Science of Division

Science of Division February 13, 2017

Plato said that purification is a science of division. So is creation. In Genesis, God forms the formless by separating. He divides (badal) light from darkness to form a temporal structure of evenings and mornings (Genesis 1:4) and waters from water to create a vertical spatiality (Genesis 1:6–7). He delegates the creative work of dividing day and night to the heavenly bodies, which rule and signify in part by separating (Genesis 1:14, 18).

After Genesis 1, the Hebrew verb badal isn’t used again until Exodus, when the Lord instructs Moses to erect a veil as a “divider” between the holy place and the most holy (Exodus 26:33). It’s another creative act, delegated this time to a human being: By erecting the firmament boundary between holy and most holy, Moses re-forms the world. A world that previously was not mapped by the separation of holy and profane now is mapped by that separation.

Torah requires not only the creative division of space, but the creative division of persons. Israel is separated (badal) from the peoples as Yahweh’s own (Leviticus 20:24, 26; cf. 1 Kings 8:53). Within Israel, Levites are separated from the other tribes (Numbers 8:14), and priests are distinguished from the rest of the Levites (Numbers 16:9).

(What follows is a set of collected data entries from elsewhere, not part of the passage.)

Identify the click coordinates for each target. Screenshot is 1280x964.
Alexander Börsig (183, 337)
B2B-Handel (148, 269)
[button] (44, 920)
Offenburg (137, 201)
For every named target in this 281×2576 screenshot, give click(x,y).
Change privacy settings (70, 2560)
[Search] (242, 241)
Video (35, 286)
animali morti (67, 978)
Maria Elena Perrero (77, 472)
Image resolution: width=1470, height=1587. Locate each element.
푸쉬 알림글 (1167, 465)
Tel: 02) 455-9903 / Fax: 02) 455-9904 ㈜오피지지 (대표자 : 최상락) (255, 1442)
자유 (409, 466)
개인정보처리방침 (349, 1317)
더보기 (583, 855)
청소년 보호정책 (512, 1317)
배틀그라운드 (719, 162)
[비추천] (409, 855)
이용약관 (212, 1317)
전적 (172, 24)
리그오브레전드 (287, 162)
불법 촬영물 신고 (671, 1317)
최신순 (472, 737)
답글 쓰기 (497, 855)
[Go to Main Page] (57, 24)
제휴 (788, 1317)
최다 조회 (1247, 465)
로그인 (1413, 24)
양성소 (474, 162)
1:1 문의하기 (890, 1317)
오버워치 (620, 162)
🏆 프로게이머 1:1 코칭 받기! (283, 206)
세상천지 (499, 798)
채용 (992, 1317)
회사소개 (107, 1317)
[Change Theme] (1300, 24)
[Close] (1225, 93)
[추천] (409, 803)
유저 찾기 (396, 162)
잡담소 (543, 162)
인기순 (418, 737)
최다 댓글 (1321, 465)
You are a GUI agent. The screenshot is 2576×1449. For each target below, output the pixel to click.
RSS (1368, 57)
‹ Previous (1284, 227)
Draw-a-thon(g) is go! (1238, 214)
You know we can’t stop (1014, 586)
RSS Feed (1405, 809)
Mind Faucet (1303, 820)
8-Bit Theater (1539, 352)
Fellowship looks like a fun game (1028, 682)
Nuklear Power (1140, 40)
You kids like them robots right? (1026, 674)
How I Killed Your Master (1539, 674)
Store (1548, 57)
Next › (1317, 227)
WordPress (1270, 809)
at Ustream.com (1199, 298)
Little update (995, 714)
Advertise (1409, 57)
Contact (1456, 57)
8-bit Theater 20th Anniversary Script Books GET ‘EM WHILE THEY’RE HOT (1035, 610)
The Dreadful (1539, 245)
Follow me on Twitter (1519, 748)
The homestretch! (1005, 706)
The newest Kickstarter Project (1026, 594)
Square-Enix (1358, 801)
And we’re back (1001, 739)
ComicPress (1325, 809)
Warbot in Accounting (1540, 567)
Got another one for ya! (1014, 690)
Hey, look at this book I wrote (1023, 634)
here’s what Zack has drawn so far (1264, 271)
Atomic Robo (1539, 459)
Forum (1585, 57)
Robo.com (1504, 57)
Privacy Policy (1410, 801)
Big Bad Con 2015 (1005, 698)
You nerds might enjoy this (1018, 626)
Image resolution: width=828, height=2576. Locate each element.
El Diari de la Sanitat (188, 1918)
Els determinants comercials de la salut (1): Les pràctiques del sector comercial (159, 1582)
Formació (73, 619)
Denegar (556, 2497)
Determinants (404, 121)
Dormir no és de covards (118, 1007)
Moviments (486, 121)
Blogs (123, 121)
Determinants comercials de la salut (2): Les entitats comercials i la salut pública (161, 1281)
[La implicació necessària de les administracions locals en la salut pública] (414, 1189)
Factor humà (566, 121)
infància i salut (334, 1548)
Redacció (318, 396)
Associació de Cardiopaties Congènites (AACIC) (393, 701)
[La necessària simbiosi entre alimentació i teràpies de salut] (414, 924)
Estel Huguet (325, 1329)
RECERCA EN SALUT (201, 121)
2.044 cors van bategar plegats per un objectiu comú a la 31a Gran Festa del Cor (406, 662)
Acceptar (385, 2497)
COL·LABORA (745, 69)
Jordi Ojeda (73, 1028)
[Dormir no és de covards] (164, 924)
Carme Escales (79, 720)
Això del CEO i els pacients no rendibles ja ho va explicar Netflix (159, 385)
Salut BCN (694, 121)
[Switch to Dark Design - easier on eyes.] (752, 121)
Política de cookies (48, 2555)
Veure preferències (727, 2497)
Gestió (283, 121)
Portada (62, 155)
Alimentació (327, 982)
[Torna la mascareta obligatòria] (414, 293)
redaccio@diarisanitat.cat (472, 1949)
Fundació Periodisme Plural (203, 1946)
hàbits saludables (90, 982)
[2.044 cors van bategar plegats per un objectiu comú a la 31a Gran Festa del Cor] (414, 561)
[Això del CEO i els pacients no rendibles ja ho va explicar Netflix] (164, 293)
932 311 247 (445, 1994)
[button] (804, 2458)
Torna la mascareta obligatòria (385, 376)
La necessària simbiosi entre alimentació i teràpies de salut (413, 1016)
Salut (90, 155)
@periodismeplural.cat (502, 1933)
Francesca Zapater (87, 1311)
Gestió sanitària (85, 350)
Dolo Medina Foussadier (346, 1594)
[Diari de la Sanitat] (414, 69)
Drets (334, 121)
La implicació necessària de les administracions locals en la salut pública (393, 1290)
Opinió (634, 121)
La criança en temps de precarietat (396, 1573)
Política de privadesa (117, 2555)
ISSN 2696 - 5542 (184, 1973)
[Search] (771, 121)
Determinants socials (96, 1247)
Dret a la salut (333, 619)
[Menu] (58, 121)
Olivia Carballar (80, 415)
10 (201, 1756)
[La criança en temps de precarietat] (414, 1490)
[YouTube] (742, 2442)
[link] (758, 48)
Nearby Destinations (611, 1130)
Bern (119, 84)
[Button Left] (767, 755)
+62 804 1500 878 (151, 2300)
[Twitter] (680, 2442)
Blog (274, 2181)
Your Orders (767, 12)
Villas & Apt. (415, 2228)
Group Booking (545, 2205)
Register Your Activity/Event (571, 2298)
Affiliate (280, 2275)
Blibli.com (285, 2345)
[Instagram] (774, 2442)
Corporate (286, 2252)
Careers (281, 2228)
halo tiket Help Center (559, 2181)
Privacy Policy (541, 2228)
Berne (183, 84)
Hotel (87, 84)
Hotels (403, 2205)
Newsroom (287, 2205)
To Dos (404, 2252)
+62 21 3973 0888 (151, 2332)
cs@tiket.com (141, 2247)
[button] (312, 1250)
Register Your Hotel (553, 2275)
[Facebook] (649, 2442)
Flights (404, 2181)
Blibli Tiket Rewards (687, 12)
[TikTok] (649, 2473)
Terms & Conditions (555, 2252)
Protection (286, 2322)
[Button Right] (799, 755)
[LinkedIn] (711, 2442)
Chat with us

Priests are guardians of created order because they are responsible for creating and maintaining the divisions between holy and profane, unclean and clean (Leviticus 10:10). They create holiness boundaries by rites of consecration; they create purity boundaries by pronouncing people clean or unclean, like Yahweh forming the creation by word.

Chronicles indicates yet anther recreative division. 1 Chronicles 23:13 repeats Torah’s claim that the sons of Aaron were divided off (badal) as most holy. Like the veil separating the holy place from the most holy place, Yahweh’s choice of Aaron is a separating choice, a division within the holy people that consecrates one family as more intensely holy, as most holy.

But 1 Chronicles 25:1 presents an innovation. Within the tribe of Levi, David and the commanders of the hosts set apart (badal) the sons of Asaph, Heman, and Jeduthun for the ministry of song. Within Chronicles, only the priests and singers are “set apart,” a datum that calls attention to the parallels of priestly and musical ministry, of sacrifice and the sacrifice of praise. More, the division of singers from the rest of the Levites is yet another fresh creation within the new-creation that is Israel. Forming a specialized company of singers and musicians at the heart of the temple repeats the first moments of creation, when the morning stars sang together.